In the data below, find the line containing "[X] (658, 2462)"; reproduce that line and all subsequent lines exactly, and nothing else.

Saved data entries
============================================================

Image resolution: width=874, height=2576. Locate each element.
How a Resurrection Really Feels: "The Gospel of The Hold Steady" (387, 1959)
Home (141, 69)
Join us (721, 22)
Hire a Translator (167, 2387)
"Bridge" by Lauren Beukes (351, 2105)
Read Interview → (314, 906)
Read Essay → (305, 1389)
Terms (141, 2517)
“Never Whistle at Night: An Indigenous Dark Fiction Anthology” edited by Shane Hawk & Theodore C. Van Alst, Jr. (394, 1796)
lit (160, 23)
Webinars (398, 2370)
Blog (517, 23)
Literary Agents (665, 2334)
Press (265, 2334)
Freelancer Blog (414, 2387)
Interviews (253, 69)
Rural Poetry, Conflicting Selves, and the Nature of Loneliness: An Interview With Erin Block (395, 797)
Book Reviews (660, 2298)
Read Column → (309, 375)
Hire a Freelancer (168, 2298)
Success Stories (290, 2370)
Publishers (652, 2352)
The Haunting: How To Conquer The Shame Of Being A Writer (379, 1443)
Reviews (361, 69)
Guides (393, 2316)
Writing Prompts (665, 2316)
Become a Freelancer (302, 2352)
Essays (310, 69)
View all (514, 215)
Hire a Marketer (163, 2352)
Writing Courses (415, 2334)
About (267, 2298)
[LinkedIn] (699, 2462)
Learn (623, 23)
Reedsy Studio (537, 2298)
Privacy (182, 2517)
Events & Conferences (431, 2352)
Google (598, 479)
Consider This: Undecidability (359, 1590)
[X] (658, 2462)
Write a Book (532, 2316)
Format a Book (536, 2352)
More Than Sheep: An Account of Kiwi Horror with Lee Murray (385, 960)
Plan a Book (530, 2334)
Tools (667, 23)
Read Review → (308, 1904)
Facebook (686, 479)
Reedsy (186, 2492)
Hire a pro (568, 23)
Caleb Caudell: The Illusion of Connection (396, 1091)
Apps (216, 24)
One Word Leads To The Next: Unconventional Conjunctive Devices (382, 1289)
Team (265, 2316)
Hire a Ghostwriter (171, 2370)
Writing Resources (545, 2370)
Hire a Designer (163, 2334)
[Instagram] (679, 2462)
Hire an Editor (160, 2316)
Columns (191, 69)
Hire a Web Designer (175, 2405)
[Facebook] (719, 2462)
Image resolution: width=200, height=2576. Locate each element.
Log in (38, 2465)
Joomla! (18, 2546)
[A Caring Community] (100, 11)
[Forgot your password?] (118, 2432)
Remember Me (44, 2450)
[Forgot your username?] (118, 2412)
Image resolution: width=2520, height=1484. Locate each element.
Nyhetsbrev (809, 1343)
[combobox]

============================================================

> PROBLEM SOLUTION
[X] (658, 2462)
Write a Book (532, 2316)
Format a Book (536, 2352)
More Than Sheep: An Account of Kiwi Horror with Lee Murray (385, 960)
Plan a Book (530, 2334)
Tools (667, 23)
Read Review → (308, 1904)
Facebook (686, 479)
Reedsy (186, 2492)
Hire a pro (568, 23)
Caleb Caudell: The Illusion of Connection (396, 1091)
Apps (216, 24)
One Word Leads To The Next: Unconventional Conjunctive Devices (382, 1289)
Team (265, 2316)
Hire a Ghostwriter (171, 2370)
Writing Resources (545, 2370)
Hire a Designer (163, 2334)
[Instagram] (679, 2462)
Hire an Editor (160, 2316)
Columns (191, 69)
Hire a Web Designer (175, 2405)
[Facebook] (719, 2462)
Image resolution: width=200, height=2576. Locate each element.
Log in (38, 2465)
Joomla! (18, 2546)
[A Caring Community] (100, 11)
[Forgot your password?] (118, 2432)
Remember Me (44, 2450)
[Forgot your username?] (118, 2412)
Image resolution: width=2520, height=1484. Locate each element.
Nyhetsbrev (809, 1343)
[combobox]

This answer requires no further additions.